# [THE PROBLEM]
Copy out every one of the following rows word for word, changing nothing.

# [DATA SUPPLIED]
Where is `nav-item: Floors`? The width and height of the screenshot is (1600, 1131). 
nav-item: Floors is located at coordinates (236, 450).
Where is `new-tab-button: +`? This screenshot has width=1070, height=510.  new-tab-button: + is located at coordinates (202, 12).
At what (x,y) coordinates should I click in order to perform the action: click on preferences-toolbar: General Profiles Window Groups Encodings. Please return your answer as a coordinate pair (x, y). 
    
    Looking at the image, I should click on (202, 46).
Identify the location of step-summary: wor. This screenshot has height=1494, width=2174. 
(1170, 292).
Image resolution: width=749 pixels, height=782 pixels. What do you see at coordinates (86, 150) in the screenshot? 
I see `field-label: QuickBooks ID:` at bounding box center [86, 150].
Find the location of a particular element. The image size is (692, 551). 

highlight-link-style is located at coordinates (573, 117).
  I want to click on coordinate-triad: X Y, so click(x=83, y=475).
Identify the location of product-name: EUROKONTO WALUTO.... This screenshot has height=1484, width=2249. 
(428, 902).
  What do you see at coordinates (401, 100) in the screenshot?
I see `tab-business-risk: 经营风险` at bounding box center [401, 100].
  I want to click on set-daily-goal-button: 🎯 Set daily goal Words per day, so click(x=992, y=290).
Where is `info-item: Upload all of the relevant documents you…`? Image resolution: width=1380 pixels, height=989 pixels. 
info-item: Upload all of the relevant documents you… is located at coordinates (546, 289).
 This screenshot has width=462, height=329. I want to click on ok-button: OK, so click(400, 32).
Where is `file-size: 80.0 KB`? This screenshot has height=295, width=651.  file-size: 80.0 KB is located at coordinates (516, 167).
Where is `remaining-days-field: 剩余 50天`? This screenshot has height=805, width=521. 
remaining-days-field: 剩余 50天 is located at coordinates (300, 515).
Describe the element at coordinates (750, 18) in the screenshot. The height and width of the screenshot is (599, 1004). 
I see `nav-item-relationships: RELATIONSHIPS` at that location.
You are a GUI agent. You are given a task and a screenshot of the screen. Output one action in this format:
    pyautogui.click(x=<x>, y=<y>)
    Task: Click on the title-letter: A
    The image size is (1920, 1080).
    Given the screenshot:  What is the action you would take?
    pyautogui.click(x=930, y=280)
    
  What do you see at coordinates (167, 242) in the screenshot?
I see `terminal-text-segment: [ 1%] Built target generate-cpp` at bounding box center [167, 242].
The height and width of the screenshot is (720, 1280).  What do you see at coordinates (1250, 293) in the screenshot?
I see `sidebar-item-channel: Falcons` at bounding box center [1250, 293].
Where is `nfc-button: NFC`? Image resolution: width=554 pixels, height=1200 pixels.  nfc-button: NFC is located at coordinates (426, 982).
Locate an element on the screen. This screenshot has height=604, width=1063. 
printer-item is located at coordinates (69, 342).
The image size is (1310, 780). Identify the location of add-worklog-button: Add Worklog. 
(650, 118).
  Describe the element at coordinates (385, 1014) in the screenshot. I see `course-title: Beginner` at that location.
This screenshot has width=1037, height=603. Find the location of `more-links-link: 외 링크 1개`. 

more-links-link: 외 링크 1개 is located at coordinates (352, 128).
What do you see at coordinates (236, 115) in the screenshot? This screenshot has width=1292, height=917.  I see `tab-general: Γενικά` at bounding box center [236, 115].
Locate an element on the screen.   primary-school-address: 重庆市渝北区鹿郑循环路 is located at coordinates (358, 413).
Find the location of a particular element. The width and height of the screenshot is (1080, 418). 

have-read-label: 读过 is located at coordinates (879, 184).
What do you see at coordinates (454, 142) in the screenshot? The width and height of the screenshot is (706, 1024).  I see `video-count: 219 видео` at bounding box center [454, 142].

# [EXERCISE OUTPUT]
Where is `nav-item: Floors`? The width and height of the screenshot is (1600, 1131). 
nav-item: Floors is located at coordinates (236, 450).
Where is `new-tab-button: +`? This screenshot has width=1070, height=510.  new-tab-button: + is located at coordinates (202, 12).
At what (x,y) coordinates should I click in order to perform the action: click on preferences-toolbar: General Profiles Window Groups Encodings. Please return your answer as a coordinate pair (x, y). 
    
    Looking at the image, I should click on (202, 46).
Identify the location of step-summary: wor. This screenshot has height=1494, width=2174. 
(1170, 292).
Image resolution: width=749 pixels, height=782 pixels. What do you see at coordinates (86, 150) in the screenshot? 
I see `field-label: QuickBooks ID:` at bounding box center [86, 150].
Find the location of a particular element. The image size is (692, 551). 

highlight-link-style is located at coordinates (573, 117).
  I want to click on coordinate-triad: X Y, so click(x=83, y=475).
Identify the location of product-name: EUROKONTO WALUTO.... This screenshot has height=1484, width=2249. 
(428, 902).
  What do you see at coordinates (401, 100) in the screenshot?
I see `tab-business-risk: 经营风险` at bounding box center [401, 100].
  I want to click on set-daily-goal-button: 🎯 Set daily goal Words per day, so click(x=992, y=290).
Where is `info-item: Upload all of the relevant documents you…`? Image resolution: width=1380 pixels, height=989 pixels. 
info-item: Upload all of the relevant documents you… is located at coordinates (546, 289).
 This screenshot has width=462, height=329. I want to click on ok-button: OK, so click(400, 32).
Where is `file-size: 80.0 KB`? This screenshot has height=295, width=651.  file-size: 80.0 KB is located at coordinates (516, 167).
Where is `remaining-days-field: 剩余 50天`? This screenshot has height=805, width=521. 
remaining-days-field: 剩余 50天 is located at coordinates (300, 515).
Describe the element at coordinates (750, 18) in the screenshot. The height and width of the screenshot is (599, 1004). 
I see `nav-item-relationships: RELATIONSHIPS` at that location.
You are a GUI agent. You are given a task and a screenshot of the screen. Output one action in this format:
    pyautogui.click(x=<x>, y=<y>)
    Task: Click on the title-letter: A
    The image size is (1920, 1080).
    Given the screenshot:  What is the action you would take?
    pyautogui.click(x=930, y=280)
    
  What do you see at coordinates (167, 242) in the screenshot?
I see `terminal-text-segment: [ 1%] Built target generate-cpp` at bounding box center [167, 242].
The height and width of the screenshot is (720, 1280).  What do you see at coordinates (1250, 293) in the screenshot?
I see `sidebar-item-channel: Falcons` at bounding box center [1250, 293].
Where is `nfc-button: NFC`? Image resolution: width=554 pixels, height=1200 pixels.  nfc-button: NFC is located at coordinates (426, 982).
Locate an element on the screen. This screenshot has height=604, width=1063. 
printer-item is located at coordinates (69, 342).
The image size is (1310, 780). Identify the location of add-worklog-button: Add Worklog. 
(650, 118).
  Describe the element at coordinates (385, 1014) in the screenshot. I see `course-title: Beginner` at that location.
This screenshot has width=1037, height=603. Find the location of `more-links-link: 외 링크 1개`. 

more-links-link: 외 링크 1개 is located at coordinates (352, 128).
What do you see at coordinates (236, 115) in the screenshot? This screenshot has width=1292, height=917.  I see `tab-general: Γενικά` at bounding box center [236, 115].
Locate an element on the screen.   primary-school-address: 重庆市渝北区鹿郑循环路 is located at coordinates (358, 413).
Find the location of a particular element. The width and height of the screenshot is (1080, 418). 

have-read-label: 读过 is located at coordinates (879, 184).
What do you see at coordinates (454, 142) in the screenshot? The width and height of the screenshot is (706, 1024).  I see `video-count: 219 видео` at bounding box center [454, 142].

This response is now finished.